- Work instructions: For each statement below, state yes or no for whether it agrees with the capacitor ripple voltage post, and quote the words of the post that decide it: (a) the homework problem is for a power electronics course; (b) the ripple quantities are phasors; (c) the poster expects part A to be very hard.

* begin Document section *

# Capacitor Ripple Voltage

1. Sep 22, 2014

### Xyius

1. The problem statement, all variables and given/known data
This homework problem is for my power electronics course I am currently taking.

The network shown to the right (SEE ATTACHED IMAGE) is used to
study the output voltage ripple of particular
types of dc-to-dc converters. Note that $\tilde{i}(t)$
and $\tilde{v}_C(t)$ represent ripple quantities that
have zero average value – they are not
phasors. Sketch the capacitor ripple voltage,
assuming the capacitor is 10 $\mu$F and is …
a. ideal.
b. has an ESR of 0.2 Ohms

2. Relevant equations

Equation 1:
$i(t)=C\frac{d}{dt}v(t)$

Equation 2:
$ESR=R_{lead}+\frac{1}{R_{leakage}(\omega C)^2}$

3. The attempt at a solution

So for part A, I believe all I do is solve Equation 1 for voltage above by integration of a piecewise function that defines the current i(t). Not so bad.

* end Document section *
* begin Dataset records *

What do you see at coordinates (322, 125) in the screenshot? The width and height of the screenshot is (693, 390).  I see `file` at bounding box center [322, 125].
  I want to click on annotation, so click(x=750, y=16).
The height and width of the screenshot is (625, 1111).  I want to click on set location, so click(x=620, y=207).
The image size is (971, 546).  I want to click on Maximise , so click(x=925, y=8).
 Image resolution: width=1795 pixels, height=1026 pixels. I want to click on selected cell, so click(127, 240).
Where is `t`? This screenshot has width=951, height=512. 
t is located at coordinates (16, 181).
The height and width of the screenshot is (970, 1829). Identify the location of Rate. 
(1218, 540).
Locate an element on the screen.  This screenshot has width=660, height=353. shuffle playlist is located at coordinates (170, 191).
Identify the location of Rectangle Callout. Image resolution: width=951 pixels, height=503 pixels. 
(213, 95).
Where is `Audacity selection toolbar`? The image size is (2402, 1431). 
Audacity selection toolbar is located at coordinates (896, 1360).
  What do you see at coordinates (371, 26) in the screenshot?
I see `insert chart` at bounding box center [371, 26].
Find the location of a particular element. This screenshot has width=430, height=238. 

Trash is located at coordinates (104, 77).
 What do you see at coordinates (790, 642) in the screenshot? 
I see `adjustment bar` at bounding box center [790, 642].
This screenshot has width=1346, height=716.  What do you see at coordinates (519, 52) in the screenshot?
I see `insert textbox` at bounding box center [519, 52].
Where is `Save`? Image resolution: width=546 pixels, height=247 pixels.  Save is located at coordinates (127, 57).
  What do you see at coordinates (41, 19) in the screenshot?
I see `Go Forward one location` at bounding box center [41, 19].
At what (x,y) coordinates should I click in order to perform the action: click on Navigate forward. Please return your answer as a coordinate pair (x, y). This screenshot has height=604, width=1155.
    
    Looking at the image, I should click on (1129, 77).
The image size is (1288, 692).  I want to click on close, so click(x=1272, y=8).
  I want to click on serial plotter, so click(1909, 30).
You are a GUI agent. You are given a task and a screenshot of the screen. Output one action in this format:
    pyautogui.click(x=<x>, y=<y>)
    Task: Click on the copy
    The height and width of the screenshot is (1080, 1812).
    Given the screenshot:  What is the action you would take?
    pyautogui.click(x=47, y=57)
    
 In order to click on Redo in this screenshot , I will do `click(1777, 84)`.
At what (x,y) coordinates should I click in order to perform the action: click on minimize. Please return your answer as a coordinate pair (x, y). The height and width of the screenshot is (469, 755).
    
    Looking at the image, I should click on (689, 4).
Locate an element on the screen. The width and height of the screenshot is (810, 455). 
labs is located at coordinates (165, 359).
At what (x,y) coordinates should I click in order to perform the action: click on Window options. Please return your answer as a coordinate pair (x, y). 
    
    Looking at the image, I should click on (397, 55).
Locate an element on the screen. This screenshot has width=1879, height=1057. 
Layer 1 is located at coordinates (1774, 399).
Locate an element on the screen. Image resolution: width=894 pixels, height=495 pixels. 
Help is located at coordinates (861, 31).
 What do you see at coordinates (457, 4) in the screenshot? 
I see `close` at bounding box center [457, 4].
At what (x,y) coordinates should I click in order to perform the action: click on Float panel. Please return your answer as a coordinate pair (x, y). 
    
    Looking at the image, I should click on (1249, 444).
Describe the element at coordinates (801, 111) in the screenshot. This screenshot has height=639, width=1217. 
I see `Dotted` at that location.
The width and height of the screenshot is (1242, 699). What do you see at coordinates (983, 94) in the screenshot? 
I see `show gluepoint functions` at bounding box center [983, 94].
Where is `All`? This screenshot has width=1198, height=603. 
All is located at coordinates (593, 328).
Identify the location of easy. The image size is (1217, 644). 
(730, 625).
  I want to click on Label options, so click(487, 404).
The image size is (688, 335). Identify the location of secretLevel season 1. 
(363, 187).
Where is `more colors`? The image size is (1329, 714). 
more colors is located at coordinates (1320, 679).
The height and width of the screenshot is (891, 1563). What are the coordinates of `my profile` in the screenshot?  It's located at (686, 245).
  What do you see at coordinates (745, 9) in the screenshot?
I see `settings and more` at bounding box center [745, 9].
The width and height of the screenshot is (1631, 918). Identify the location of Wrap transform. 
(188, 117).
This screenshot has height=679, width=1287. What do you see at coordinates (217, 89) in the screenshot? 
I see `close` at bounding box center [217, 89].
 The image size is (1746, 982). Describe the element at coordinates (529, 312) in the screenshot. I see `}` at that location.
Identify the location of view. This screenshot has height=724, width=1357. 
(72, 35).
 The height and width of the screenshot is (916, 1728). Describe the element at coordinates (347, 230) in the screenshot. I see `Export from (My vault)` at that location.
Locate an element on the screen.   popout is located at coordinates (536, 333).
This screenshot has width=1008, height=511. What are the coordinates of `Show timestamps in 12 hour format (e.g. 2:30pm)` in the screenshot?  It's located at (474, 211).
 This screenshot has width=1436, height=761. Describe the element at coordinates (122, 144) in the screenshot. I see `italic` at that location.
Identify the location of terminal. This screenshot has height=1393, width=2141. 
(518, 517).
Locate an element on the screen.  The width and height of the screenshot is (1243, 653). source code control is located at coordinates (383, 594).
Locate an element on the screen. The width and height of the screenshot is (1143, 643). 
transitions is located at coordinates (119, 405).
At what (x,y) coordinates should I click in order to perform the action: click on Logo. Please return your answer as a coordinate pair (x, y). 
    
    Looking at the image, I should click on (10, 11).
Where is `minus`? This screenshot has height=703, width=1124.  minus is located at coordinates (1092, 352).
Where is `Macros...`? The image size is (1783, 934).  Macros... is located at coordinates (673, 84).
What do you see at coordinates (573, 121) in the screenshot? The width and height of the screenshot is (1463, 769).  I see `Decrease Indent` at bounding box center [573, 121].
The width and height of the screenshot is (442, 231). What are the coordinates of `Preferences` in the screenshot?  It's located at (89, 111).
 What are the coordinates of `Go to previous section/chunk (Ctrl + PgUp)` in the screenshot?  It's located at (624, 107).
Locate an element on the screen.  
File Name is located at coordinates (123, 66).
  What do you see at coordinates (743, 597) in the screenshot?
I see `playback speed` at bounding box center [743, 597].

* end Dataset records *

- Result below:
(a) Yes: "This homework problem is for my power electronics course I am currently taking."
(b) No: "they are not phasors"
(c) No: "Not so bad."